[Objective]
How many of the lines below contain the string "layout"? Reply with the number alone.

[Data items]
+++

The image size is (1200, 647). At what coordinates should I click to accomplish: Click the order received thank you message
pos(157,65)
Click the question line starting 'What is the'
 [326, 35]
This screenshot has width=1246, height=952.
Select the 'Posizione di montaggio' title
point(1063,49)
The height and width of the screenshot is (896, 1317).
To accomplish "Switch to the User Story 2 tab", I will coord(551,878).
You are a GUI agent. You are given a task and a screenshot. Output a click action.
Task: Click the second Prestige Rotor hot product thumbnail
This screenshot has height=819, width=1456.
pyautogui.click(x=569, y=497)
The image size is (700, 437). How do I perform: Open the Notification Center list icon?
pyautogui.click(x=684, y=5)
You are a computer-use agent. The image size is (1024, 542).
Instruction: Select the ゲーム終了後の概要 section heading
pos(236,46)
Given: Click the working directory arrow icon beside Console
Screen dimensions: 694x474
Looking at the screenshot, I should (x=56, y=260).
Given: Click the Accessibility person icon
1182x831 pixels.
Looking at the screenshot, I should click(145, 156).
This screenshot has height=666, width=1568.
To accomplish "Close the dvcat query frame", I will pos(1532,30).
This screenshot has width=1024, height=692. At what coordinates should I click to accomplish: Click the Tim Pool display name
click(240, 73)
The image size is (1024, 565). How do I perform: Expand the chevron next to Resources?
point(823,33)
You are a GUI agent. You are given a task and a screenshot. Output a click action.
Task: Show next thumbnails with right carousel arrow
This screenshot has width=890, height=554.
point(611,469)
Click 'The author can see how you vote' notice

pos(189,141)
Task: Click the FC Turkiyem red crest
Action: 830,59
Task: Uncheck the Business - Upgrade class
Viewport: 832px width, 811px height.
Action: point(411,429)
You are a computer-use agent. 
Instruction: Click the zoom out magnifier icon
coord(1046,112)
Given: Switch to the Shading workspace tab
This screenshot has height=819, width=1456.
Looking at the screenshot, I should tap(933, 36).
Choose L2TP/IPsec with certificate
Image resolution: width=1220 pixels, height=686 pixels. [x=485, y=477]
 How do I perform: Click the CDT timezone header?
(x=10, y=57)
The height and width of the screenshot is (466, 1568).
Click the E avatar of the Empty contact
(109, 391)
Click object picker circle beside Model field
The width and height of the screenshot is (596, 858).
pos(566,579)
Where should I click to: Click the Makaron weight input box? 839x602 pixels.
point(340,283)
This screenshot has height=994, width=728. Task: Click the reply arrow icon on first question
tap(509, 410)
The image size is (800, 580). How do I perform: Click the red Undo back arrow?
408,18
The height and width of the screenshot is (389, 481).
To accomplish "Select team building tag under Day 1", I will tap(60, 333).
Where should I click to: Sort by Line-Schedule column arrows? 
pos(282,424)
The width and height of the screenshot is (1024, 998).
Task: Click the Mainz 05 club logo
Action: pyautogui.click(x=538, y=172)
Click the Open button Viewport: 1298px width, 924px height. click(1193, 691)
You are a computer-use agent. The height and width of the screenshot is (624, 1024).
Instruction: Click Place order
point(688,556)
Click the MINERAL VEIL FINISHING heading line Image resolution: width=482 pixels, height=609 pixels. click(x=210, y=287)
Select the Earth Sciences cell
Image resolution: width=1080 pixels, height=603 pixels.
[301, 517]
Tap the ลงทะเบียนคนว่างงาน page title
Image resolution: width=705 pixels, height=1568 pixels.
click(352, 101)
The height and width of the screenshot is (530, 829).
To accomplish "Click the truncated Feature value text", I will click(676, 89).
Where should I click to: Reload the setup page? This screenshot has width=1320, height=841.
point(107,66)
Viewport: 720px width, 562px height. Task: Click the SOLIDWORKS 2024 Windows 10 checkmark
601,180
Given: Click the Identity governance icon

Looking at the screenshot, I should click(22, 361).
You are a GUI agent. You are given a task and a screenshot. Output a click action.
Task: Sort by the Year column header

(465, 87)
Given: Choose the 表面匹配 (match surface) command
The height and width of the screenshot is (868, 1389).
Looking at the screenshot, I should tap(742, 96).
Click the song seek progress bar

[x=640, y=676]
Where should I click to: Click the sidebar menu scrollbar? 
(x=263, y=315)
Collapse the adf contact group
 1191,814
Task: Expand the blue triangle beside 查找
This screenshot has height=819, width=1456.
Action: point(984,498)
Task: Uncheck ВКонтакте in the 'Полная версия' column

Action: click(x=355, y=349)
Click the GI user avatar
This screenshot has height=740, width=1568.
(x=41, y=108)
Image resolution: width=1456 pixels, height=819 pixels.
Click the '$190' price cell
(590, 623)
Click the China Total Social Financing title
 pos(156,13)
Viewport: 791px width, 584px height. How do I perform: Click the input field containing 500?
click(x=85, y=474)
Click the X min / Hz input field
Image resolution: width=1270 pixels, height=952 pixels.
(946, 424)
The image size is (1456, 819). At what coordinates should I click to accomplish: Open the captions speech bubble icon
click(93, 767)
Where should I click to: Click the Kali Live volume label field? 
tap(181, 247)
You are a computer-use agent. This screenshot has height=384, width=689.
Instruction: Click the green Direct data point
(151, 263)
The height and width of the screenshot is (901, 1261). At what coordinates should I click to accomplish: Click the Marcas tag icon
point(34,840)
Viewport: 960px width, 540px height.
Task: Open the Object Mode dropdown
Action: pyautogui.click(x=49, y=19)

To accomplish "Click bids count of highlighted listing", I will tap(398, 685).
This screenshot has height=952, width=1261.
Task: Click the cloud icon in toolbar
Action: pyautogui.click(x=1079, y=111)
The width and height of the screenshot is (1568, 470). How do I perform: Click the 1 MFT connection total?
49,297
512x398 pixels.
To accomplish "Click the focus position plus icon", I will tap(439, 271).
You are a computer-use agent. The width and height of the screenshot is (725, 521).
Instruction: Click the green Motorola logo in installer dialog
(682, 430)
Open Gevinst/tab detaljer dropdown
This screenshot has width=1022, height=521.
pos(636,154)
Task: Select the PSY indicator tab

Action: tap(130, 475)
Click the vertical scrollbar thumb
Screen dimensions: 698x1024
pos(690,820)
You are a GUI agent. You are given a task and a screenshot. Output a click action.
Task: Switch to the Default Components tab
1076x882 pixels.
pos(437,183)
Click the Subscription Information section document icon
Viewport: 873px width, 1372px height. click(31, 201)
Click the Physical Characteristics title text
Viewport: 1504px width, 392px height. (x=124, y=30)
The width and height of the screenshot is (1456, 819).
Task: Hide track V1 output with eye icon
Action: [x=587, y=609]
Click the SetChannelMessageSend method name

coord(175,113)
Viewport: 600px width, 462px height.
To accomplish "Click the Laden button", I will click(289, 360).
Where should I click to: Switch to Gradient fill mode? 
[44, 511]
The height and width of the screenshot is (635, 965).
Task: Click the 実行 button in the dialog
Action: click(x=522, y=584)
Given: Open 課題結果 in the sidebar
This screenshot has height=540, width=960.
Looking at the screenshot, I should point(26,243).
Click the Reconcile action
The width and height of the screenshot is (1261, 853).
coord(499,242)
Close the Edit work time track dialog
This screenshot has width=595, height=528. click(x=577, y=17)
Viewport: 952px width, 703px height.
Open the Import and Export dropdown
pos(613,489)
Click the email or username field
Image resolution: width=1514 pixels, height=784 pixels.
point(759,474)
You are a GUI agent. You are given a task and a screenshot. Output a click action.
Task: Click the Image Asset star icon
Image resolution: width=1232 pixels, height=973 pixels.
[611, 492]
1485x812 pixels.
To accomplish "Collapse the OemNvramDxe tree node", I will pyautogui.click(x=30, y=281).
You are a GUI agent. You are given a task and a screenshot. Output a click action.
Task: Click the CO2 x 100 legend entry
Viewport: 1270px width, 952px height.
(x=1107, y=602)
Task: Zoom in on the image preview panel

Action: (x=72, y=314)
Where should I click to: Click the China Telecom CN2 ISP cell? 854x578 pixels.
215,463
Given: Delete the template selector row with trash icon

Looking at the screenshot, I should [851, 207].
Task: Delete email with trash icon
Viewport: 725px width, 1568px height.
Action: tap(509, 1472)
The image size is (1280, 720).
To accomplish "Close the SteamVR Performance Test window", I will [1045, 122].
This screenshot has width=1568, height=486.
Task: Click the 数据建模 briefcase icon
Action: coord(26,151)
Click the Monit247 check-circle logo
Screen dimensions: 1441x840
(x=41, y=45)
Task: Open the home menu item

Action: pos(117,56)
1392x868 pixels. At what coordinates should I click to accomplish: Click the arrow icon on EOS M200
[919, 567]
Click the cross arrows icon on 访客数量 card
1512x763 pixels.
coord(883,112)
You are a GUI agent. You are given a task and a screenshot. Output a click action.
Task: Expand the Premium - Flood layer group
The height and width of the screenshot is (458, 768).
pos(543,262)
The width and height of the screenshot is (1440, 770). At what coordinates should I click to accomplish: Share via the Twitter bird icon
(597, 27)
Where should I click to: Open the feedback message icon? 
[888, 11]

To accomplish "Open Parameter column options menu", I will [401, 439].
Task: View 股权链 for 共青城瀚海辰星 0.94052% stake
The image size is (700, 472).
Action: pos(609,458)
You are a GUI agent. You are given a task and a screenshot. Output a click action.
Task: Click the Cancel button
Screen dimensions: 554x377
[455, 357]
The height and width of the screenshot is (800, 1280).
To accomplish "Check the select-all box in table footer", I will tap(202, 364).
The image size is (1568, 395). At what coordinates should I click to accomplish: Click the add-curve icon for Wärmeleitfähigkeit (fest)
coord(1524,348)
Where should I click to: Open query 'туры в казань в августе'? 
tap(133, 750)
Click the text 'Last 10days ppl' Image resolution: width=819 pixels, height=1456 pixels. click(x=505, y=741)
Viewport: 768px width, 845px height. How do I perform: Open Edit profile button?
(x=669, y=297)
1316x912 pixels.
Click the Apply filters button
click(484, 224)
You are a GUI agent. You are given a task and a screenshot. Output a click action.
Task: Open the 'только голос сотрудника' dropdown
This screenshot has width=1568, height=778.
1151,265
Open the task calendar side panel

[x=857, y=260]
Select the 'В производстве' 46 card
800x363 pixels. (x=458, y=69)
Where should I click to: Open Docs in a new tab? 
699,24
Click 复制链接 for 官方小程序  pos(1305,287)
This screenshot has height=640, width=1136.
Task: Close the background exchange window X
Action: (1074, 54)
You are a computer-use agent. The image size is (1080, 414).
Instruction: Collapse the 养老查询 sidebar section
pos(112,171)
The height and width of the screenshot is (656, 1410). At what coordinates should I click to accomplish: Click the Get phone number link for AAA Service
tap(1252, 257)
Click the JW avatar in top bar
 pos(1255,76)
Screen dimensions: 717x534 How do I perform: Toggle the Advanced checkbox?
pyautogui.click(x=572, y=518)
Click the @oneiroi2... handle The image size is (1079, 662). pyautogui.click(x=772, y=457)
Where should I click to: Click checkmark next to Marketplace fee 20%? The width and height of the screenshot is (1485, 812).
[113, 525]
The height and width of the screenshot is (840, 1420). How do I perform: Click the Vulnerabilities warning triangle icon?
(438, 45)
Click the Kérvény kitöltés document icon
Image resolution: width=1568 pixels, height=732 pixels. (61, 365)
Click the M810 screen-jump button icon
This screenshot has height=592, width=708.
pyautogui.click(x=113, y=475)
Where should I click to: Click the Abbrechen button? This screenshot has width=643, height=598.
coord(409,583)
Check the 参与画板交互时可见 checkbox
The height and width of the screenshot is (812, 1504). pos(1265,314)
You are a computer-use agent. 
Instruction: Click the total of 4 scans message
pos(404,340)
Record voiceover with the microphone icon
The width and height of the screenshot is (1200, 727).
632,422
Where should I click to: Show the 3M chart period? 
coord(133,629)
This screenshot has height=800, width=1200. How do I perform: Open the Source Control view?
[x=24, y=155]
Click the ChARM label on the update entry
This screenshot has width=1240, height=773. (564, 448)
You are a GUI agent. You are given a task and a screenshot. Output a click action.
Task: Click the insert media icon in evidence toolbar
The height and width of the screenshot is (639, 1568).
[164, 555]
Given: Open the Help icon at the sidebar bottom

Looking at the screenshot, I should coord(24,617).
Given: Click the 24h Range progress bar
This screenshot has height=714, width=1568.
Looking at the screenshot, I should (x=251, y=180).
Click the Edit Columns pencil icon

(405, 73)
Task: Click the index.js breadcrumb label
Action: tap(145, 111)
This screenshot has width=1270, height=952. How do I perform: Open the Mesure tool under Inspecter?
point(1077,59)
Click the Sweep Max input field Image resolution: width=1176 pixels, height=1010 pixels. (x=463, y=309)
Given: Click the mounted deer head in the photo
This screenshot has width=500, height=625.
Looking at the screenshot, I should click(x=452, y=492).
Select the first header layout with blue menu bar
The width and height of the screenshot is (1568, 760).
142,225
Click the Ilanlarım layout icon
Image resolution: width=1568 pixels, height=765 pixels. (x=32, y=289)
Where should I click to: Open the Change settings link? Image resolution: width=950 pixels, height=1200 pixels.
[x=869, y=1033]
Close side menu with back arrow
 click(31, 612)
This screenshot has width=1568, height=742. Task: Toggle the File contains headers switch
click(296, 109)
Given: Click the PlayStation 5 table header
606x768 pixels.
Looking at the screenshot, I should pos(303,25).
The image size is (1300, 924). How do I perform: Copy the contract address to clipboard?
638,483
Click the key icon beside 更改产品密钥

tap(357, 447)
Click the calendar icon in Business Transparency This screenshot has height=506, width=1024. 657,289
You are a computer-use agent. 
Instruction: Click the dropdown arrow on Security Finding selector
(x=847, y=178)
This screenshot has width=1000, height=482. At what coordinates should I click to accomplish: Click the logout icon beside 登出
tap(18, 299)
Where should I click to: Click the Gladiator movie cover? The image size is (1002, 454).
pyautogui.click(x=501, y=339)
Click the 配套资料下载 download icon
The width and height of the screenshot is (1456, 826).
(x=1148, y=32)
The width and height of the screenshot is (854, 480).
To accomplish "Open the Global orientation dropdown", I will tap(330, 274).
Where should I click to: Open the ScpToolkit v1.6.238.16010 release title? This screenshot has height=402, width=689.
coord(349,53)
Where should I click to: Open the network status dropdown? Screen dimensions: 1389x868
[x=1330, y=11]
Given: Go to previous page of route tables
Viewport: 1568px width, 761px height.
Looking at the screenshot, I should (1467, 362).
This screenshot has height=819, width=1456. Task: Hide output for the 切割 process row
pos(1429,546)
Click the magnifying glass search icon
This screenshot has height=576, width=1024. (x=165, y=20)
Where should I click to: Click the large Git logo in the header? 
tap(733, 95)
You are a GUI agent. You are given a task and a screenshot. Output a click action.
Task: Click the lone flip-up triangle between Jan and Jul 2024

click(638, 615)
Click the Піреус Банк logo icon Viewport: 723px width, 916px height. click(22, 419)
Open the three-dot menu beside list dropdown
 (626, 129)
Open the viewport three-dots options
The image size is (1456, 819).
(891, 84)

+++

[Completed task]
2